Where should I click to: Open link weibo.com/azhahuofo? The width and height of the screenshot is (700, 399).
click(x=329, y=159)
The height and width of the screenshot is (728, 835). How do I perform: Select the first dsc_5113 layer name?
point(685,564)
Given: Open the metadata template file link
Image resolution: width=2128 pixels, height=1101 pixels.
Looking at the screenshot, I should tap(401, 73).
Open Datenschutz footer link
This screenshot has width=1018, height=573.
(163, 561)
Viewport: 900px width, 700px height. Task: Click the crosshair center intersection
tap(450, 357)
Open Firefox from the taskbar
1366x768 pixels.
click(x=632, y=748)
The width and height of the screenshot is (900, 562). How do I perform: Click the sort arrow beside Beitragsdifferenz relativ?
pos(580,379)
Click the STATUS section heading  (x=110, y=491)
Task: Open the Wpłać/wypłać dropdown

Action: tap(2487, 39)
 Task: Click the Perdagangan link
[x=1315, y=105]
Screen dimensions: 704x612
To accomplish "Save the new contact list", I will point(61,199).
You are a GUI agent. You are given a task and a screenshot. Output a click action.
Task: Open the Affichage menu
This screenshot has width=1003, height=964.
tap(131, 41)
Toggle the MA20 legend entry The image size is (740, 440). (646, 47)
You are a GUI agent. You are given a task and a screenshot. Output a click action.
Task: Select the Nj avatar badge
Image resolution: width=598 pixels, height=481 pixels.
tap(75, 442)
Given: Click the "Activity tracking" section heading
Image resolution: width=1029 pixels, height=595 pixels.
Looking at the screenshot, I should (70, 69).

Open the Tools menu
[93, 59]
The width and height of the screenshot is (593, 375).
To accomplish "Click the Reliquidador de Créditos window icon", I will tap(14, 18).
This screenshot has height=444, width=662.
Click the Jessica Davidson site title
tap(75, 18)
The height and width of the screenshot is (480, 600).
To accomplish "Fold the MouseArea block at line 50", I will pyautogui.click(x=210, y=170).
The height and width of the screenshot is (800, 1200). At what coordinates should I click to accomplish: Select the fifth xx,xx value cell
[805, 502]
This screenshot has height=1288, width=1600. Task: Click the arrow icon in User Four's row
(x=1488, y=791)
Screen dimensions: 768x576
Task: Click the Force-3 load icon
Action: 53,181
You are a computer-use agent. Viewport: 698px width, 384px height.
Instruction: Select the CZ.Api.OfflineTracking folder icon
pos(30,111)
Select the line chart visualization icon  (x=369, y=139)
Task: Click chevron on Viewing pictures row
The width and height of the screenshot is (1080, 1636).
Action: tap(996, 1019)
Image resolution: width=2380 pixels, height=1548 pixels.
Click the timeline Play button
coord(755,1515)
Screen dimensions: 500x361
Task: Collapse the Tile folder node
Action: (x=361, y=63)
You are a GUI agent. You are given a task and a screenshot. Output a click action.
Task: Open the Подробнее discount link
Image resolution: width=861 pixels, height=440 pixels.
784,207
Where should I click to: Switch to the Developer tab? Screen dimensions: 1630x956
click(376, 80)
^^^^
**INSTRUCTIONS TO FOLLOW**
Lines in the data that hold "heading" are to be counted, and the number alone reported.

**WRITTEN RESPONSE**
2